Prevent blocking on queue overflow (#1809) by saiya · Pull Request #1837

Prevent blocking on queue overflow (#1809) by saiya · Pull Request #1837 · census-instrumentation/opencensus-java

I implemented queue overflow handling to prevent blocking foreground (application) thread.

It drops event and show WARN log when queue get full.

Thanks for your pull request. It looks like this may be your first contribution to a Google open source project (if not, look below for help). Before we can look at your pull request, you'll need to sign a Contributor License Agreement (CLA).

📝 Please visit https://cla.developers.google.com/ to sign.

Once you've signed (or fixed any issues), please reply here (e.g. I signed it!) and we'll verify it.
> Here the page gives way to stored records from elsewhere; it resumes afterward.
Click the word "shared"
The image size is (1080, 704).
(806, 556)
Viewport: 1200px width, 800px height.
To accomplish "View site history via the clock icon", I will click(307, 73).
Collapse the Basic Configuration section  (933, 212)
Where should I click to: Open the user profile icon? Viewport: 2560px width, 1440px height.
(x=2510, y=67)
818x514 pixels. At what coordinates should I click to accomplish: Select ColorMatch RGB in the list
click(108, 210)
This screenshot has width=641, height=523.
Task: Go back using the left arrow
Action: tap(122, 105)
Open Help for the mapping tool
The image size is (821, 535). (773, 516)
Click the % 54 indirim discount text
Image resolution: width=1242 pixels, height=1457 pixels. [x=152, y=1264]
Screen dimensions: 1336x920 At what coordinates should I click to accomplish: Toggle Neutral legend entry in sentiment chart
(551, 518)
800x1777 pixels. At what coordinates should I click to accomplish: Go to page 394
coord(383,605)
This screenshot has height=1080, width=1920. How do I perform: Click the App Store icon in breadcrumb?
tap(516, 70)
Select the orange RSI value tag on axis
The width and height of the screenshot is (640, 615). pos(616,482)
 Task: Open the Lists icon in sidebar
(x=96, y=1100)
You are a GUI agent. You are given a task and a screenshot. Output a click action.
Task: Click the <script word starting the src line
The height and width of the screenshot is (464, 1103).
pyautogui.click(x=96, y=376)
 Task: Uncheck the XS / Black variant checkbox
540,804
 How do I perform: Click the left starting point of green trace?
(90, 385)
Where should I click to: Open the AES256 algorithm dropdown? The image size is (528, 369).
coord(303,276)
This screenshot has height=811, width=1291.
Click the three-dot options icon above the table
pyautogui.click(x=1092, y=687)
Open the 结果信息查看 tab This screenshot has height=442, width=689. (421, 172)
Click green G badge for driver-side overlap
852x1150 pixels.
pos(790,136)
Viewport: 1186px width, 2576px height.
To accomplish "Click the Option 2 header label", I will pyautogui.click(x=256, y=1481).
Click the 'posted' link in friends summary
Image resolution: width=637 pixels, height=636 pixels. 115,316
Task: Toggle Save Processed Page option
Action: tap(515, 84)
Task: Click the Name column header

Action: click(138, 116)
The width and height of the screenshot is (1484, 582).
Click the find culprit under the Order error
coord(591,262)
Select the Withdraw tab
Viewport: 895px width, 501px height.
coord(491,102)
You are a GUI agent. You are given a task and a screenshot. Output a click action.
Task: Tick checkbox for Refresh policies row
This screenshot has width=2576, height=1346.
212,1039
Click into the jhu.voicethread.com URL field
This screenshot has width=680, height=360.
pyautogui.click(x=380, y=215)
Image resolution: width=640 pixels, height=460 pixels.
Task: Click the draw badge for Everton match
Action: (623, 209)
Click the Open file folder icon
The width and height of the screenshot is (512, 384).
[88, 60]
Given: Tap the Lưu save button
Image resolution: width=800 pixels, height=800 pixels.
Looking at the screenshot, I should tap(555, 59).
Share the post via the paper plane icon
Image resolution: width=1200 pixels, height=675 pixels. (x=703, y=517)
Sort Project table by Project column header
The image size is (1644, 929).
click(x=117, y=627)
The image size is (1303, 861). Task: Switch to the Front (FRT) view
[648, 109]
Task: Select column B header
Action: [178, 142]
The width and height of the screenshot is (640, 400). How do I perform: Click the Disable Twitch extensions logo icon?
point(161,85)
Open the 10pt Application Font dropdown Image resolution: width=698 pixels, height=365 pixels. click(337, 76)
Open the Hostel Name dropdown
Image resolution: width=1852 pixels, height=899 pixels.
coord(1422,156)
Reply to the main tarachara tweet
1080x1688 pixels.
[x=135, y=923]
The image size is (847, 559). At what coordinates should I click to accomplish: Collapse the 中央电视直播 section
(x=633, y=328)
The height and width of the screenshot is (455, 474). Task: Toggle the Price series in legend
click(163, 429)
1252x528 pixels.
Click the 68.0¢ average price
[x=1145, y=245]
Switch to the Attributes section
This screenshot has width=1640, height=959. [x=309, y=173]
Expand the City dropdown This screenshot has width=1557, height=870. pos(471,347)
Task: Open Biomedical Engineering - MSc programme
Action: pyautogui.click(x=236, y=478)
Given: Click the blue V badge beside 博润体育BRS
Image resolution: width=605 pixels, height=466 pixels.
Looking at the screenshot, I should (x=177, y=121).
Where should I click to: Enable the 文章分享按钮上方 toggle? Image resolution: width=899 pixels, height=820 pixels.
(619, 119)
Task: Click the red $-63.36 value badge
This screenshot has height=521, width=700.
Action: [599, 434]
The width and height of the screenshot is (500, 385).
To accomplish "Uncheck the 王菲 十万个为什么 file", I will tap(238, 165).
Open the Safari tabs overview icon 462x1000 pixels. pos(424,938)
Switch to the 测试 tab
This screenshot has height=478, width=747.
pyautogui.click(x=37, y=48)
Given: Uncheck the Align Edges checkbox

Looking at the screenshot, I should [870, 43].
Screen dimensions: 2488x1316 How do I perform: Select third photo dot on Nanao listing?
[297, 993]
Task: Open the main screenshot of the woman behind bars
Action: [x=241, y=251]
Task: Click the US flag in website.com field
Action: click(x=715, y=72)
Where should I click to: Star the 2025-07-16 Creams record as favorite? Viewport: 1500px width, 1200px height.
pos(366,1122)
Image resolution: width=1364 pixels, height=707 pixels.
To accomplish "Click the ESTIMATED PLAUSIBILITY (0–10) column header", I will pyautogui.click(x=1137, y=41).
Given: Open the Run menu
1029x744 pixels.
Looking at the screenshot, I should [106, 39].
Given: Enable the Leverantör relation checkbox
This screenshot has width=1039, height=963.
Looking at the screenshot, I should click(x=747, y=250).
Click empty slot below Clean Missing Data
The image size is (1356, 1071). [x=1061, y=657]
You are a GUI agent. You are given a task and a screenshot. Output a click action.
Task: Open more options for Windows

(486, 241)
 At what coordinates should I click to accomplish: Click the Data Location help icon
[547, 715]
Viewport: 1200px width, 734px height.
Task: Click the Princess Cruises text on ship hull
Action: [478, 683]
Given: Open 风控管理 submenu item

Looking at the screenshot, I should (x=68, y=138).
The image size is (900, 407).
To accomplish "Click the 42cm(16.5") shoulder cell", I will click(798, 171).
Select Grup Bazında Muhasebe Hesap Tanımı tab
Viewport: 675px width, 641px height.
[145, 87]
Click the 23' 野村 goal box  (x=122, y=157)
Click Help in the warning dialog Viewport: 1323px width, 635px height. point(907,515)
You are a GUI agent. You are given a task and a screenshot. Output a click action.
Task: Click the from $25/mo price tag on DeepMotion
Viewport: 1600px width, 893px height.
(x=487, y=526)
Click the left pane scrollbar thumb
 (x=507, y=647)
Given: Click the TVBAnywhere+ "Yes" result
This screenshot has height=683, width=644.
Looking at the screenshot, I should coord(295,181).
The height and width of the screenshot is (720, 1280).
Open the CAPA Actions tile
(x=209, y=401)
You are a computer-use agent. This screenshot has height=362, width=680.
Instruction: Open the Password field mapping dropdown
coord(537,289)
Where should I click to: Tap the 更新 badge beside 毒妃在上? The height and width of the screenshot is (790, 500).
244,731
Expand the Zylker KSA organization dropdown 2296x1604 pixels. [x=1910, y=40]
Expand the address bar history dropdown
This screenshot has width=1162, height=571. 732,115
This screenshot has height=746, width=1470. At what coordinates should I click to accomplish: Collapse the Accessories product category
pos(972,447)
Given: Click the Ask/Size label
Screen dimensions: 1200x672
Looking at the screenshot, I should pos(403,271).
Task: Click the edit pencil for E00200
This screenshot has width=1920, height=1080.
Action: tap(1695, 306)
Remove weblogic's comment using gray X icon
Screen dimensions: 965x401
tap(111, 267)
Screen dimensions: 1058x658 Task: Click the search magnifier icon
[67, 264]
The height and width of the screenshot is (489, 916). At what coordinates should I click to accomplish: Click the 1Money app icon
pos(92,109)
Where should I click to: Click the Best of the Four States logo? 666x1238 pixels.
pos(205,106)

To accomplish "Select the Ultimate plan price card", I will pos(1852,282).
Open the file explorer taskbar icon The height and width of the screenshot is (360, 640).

What to do if you already signed the CLA

Individual signers

It's possible we don't have your GitHub username or you're using a different email address on your commit. Check your existing CLA data and verify that your email is set on your git commits.

Corporate signers

Your company has a Point of Contact who decides which employees are authorized to participate. Ask your POC to be added to the group of authorized contributors. If you don't know who your Point of Contact is, direct the Google project maintainer to go/cla#troubleshoot (Public version).
The email used to register you as an authorized contributor must be the email used for the Git commit. Check your existing CLA data and verify that your email is set on your git commits.
The email used to register you as an authorized contributor must also be attached to your GitHub account.

ℹ️ Googlers: Go here for more info.

CLAs look good, thanks!

ℹ️ Googlers: Go here for more info.

saiya mentioned this pull request

Apr 9, 2019

Choose a reason for hiding this comment

The reason will be displayed to describe this comment to others. Learn more.

LGTM

		@@ -131,7 +136,19 @@ private static DisruptorEventQueue create() {
		new DisruptorEnqueuer() {
		@Override
		public void enqueue(Entry entry) {

Choose a reason for hiding this comment

The reason will be displayed to describe this comment to others. Learn more.

We may consider tracing this method too (not suggesting doing it in this PR though).

We need to evaluate the potential memory leak issue with this PR. Marked as DO NOT MERGE for now.

Thank you for checking this PR and quick response!

I organized thoughts about your concern and implemented some improvements to mitigate the issue in 43d7647 & 8b886b0. Could you check this? @songy23

potential memory leak issue

I checked subclasses of EventQueue.Entry. Problem is a SpanEndEvent#process because it calls runningSpanStore.onEnd to remove span from runningSpans. If we skip it, causes memory leak due to runningSpan. In my understanding, it is a cause for your concern.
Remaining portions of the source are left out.